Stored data
.....

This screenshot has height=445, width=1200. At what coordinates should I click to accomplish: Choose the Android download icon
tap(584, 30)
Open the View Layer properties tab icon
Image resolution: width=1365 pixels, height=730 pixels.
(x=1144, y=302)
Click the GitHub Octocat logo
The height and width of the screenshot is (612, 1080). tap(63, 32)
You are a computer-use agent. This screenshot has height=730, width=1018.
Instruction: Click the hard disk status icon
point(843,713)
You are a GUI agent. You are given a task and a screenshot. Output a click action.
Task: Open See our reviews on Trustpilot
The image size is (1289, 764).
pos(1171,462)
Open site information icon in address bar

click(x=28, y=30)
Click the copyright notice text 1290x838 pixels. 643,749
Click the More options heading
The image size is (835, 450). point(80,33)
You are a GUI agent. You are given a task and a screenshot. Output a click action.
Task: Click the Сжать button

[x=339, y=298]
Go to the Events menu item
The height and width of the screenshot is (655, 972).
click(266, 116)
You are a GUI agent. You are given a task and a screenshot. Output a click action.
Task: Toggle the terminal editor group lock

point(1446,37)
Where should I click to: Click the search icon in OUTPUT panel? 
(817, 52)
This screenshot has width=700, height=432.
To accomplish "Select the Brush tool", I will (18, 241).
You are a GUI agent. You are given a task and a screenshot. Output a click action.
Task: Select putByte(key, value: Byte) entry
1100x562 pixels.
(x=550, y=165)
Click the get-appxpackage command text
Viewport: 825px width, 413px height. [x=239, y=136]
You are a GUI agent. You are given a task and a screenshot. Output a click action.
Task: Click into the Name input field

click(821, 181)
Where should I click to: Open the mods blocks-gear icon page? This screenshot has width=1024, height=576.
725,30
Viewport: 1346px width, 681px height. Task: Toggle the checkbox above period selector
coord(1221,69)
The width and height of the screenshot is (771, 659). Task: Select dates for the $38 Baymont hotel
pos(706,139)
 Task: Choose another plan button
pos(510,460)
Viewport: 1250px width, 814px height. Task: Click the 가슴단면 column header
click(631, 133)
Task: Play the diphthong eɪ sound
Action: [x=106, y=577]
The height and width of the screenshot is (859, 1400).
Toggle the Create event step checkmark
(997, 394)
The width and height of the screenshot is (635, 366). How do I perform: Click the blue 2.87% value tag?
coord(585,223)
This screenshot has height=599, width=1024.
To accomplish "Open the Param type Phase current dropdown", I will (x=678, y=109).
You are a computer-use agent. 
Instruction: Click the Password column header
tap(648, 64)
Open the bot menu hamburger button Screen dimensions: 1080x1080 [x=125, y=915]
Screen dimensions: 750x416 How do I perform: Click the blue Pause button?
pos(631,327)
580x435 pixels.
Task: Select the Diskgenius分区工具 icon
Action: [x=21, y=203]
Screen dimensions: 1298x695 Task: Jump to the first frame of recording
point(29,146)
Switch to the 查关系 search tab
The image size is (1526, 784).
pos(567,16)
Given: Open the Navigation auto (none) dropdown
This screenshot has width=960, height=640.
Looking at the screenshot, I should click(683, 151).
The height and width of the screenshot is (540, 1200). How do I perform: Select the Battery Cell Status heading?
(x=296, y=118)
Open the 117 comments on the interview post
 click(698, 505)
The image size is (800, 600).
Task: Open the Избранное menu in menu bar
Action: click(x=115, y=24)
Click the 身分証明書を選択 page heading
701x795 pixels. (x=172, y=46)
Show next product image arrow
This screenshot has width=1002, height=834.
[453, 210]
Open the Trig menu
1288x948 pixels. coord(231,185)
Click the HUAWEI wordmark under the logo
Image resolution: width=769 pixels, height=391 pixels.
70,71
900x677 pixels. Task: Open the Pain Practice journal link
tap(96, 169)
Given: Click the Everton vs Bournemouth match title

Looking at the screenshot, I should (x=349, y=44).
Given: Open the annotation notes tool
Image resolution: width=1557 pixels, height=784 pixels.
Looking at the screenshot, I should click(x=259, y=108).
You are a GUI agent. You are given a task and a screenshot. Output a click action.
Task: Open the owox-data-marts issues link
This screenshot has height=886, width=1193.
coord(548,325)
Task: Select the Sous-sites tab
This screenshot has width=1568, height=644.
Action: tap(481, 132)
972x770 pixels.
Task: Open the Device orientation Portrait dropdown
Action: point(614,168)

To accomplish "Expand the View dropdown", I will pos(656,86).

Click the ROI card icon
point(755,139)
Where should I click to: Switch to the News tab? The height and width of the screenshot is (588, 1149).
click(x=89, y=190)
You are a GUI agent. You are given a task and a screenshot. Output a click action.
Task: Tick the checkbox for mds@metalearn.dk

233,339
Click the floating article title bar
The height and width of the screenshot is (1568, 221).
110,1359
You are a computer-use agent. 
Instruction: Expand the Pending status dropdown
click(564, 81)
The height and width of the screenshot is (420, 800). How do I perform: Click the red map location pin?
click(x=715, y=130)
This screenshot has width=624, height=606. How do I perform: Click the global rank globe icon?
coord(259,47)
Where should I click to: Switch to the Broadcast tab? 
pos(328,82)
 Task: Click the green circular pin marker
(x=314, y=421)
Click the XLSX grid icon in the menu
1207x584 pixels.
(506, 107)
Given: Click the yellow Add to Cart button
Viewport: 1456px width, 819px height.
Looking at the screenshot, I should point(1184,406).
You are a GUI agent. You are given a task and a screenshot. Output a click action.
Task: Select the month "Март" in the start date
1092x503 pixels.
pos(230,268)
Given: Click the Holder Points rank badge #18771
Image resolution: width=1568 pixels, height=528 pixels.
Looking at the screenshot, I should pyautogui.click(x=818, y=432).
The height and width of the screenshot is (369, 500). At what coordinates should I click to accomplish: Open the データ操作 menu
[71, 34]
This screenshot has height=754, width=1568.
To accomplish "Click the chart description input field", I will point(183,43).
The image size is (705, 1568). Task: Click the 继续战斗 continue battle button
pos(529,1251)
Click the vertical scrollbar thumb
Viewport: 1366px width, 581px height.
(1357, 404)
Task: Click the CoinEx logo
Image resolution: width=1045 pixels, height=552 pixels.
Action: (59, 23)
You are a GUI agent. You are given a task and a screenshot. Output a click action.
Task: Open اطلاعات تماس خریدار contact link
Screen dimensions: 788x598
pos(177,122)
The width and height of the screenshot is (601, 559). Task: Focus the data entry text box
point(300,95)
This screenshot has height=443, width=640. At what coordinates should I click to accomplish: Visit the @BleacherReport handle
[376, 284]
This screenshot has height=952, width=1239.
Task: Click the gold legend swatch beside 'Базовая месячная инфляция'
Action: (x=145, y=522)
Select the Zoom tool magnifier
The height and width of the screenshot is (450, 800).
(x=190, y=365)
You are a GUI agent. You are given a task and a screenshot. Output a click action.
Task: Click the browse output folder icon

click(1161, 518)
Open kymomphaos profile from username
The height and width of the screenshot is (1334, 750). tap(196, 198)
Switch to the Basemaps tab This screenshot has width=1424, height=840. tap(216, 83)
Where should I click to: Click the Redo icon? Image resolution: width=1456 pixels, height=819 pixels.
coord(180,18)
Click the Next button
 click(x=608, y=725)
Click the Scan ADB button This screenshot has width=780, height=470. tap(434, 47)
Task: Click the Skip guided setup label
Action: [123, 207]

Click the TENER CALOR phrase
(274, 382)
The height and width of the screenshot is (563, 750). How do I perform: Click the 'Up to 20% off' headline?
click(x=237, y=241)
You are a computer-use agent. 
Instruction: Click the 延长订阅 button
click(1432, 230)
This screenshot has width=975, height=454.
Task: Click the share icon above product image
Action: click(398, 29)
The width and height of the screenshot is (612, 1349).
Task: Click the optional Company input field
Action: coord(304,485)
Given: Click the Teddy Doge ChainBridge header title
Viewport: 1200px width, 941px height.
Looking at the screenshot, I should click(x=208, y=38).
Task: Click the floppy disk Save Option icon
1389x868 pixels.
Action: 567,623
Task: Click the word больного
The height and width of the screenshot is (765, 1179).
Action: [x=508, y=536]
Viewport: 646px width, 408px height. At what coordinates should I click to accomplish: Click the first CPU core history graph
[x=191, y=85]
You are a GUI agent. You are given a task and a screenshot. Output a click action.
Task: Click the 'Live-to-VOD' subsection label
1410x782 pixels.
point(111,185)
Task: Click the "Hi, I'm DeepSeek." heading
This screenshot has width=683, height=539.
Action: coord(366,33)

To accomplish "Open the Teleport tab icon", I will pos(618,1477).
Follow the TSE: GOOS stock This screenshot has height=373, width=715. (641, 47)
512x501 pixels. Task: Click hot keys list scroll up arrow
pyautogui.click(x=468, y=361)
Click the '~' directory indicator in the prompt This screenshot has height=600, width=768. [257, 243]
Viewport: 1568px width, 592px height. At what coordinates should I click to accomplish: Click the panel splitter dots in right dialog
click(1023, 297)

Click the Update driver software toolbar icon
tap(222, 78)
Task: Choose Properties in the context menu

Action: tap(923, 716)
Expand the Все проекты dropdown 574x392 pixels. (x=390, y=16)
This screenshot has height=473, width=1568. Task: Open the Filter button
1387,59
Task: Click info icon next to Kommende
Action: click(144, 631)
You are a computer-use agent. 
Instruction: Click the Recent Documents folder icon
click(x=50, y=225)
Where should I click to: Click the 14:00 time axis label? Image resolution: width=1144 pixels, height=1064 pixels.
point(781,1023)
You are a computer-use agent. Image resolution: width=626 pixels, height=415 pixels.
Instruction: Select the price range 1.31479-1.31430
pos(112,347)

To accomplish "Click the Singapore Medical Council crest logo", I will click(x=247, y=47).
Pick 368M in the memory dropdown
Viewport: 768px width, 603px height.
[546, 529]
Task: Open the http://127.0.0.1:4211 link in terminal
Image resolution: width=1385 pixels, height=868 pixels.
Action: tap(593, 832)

.....

* [WHAT YOU NEED TO DO]: There is a line with "Instruction: Click the 延长订阅 button" and a line with "Given: Click the Teddy" above. Copy exactly those two lines and all lines between them, with nothing else.

* [THE COMPLETED TASK]:
Instruction: Click the 延长订阅 button
click(1432, 230)
This screenshot has width=975, height=454.
Task: Click the share icon above product image
Action: click(398, 29)
The width and height of the screenshot is (612, 1349).
Task: Click the optional Company input field
Action: coord(304,485)
Given: Click the Teddy Doge ChainBridge header title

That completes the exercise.